Back in 2013, authorities detected H7N9, a version of the flu that infects birds, in Chinese poultry markets. Soon after, they found the viruses in chicken farms. The chicken industry suffered major losses. Then the bird flu spread to humans. The World Health Organization has confirmed nearly 1,000 cases of H7N9 in people since 2013. And controlling and eradicating the virus has been a high priority for Chinese authorities. They slaughtered millions of infected chickens and introduced a vaccine in September 2017.
Hualan Chen, an animal virologist at the Harbin Veterinary Research Institute in Heilongjiang, China, and colleagues wanted to know how well the vaccine worked. So, the researchers surveyed poultry markets and farms before and after the vaccination program took place. Altogether the team collected close to 54,000 poultry samples across China.
They found that the vaccine was indeed effective against H7N9. Before implementation of the vaccines, the researchers detected 306 H7N9 viruses, but only 15 afterward. In a follow-up analysis to the survey, the researchers found the vaccine was able to produce an immune response in chickens that protected them against the virus. All the chickens they tested remained healthy and survived the infection.
“Our data show that vaccination of chickens successfully prevented the spread of the H7N9 virus in China,” Chen said in a statement. “The fact that human infection has not been detected since February 2018 indicates that consumers of poultry have also been well-protected from H7N9 infection.”
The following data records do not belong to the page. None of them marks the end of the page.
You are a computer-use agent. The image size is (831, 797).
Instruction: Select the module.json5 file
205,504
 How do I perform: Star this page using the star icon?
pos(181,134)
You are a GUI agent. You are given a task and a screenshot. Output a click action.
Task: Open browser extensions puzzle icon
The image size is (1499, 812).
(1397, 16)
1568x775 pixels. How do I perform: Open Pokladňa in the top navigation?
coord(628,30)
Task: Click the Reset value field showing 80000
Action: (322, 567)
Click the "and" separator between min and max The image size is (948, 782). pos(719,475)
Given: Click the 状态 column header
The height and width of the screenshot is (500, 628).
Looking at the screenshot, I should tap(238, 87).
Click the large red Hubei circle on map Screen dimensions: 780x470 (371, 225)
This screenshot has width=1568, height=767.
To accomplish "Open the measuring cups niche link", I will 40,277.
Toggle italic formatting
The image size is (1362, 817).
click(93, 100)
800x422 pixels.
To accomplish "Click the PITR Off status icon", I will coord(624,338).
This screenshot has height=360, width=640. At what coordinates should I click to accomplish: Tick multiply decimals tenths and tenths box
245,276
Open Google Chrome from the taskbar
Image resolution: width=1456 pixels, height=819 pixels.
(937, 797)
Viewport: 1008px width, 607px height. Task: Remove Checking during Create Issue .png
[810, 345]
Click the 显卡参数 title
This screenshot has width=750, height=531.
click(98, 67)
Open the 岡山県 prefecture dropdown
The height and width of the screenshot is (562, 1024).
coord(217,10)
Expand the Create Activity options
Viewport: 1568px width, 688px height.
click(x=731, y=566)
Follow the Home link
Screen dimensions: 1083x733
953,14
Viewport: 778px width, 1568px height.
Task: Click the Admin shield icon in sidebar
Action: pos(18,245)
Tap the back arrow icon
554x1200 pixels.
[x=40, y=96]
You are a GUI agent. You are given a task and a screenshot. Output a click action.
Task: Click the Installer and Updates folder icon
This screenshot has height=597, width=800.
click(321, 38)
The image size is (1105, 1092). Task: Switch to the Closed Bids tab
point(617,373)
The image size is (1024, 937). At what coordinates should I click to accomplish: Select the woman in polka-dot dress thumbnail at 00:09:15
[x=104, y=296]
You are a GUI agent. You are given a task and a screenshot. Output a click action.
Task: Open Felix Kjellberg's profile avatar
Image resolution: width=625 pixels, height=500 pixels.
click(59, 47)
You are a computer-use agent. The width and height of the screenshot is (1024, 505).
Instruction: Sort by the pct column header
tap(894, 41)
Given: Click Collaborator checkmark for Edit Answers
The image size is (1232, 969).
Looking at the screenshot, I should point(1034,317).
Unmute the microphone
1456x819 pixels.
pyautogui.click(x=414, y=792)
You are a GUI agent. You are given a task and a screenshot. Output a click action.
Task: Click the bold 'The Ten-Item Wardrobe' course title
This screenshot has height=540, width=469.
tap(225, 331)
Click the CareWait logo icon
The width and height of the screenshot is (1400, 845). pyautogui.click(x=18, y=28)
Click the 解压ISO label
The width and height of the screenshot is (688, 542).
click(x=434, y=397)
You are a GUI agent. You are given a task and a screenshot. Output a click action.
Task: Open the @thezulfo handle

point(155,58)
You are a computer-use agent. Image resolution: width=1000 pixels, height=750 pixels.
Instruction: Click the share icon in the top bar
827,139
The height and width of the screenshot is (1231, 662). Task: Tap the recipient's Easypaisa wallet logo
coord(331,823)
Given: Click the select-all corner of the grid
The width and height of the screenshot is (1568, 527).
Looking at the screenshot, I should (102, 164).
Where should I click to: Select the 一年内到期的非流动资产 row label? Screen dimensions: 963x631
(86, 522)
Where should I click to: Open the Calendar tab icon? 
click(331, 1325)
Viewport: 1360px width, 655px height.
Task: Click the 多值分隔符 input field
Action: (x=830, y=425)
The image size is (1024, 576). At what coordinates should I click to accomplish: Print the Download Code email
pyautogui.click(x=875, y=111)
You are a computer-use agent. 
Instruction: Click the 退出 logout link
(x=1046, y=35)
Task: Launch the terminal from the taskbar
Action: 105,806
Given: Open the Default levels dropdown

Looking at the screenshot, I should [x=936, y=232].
Although the H7N9 pandemics mostly affected chickens, the scientists discovered some of the viruses in ducks during their survey. They also came across another highly pathogenic virus in the ducks, H7N2. To find out how severely these viruses affected the waterfowl, the researchers infected ducks with the viruses. Of the eight viruses they tested, the H7N2 virus and one of the H7N9 viruses were lethal in ducks. When the team analyzed the viruses’ genetics, they found both had picked up parts of the chicken H7N9 viruses and some unknown duck viruses. They suspect these additions are what made the flu so severe in the ducks.
When the researchers tested how well the vaccine protected against the H7N2 virus, they found that all the ducks remained healthy and survived. Ducks that were infected with the virus but did not receive the vaccine died within eight days, the scientists report today in the journal Cell Host & Microbe.
“Fortunately, our study indicates that the current vaccine will work well in ducks, so we do not need to develop a new one,” Chen said. “We suggest applying the … vaccine in ducks immediately.”